As shown in Figure 3, as the PV number increases, the water content increases rapidly, and the water content has reached 90% or more before the PV number reaches 30PV. At the end of the traditional water flooding stage, the reservoirs are usually already in the high water cut stage. In semi-logarithmic coordinates, the displacement efficiency and residual oil saturation change with the PV number, exhibiting a two-stage characteristic. When the PV number is small, the displacement efficiency increases rapidly. As the PV number increases, the rate of increase of the oil displacement efficiency becomes slower. There are obvious differences in the reservoir production dynamics of the traditional water flooding stage and the LTWF stage.
Figure 3 Effect of PV number on oil recovery/water content/residual oil saturation (fw was measured from the fluid and oil produced, and △S and Sor were measured from the original oil saturation and oil production):
These changes are related not only to the changes in the oil saturation of the reservoir but also to the properties of the crude oil and reservoir rocks. The relative permeability curve is one of the characteristics of the interaction between the reservoir rocks and fluids.
As shown in Figure 4, as the PV number increases, the range of the simultaneous flow increases, the residual oil saturation decreases, and the water phase permeability under the residual oil saturation increases. When the PV number is greater than 30, the tendency of the relative permeability curve to change with PV number becomes slower.
Figure 4 Effect of PV number on relative permeability curve (The relative permeability curves were calculated using the JBN method):
3.2 Effect of displacement rate
The injection rate is one of the important production system parameters of the reservoir. As shown in Figure 5, when the displacement speed is higher, the breakthrough recovery is lower, and the water-rising rate is faster. The ultimate recovery from a reservoir with a lower speed is slightly lower. However, the two-stage characteristics of the two speeds vary widely.
As shown in Figure 6, the lower the displacement speed, the earlier the characteristic appears, which leads to a higher oil recovery from low-speed water flooding at a lower PV number. This may be due to the fact that the increase in water content is well controlled when the displacement speed is low, and more crude oil can be recovered in the early stage than at a higher displacement rate. This phenomenon led us to investigate the different displacement speeds in the different stages.
Figure 5 Change in water content with oil recovery for different displacement speeds (The experimental parameters of the two groups are the same except for the displacement speed)

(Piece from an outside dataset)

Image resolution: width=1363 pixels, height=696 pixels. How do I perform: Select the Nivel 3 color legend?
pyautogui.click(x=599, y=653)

Figure 6 Change in oil recovery with PV number for different displacement speeds (The displacement speed is one of the factors influencing the two-stage characteristic)
The dimensionless fluid productivity index is the ratio of the fluid productivity index at a certain water content to the initial fluid productivity index, which can be used to evaluate the oilfield’s fluid productivity ability at a certain water content. The characteristic curve characterizes the fluid extraction ability of the oil wells and the optimal fluid extraction timing. As shown in Figure 7, the dimensionless fluid productivity index increases faster, which indicates that the reservoir has a higher fluid extraction ability in the high water content stage. For reservoirs developed by pure water flooding, in the early stage of water flooding development, low-speed water flooding should be used. After the breakthrough, high-speed water flooding can be used.
Figure 7 Dimensionless fluid productivity index of different speed changes with water content
3.3 Effect of oil viscosity
Viscosity is an important factor affecting the reservoir production dynamics in different stages. When the viscosity of crude oil is low, the breakthrough recovery is high, and the increase rate of the water content is slow. The breakthrough recovery is fairly low when the viscosity is larger than 250 mPa·s (Figure 8). At the same PV number (30PV, 2000PV), as the viscosity increases, the oil recovery efficiency decreases continuously, and the residual oil saturation increases accordingly (Figure 9). In addition, the two-stage characteristic appears backward until it disappears (within 2000PV). As shown in Figure 10, when the viscosity is 80 mPa·s, the two-stage characteristic occurs when the PV number is 30. This characteristic disappears when the viscosity of the oil reaches 250 mPa·s. This indicates that the higher the crude oil viscosity, the greater the contribution of the LTWF stage to the oil recovery.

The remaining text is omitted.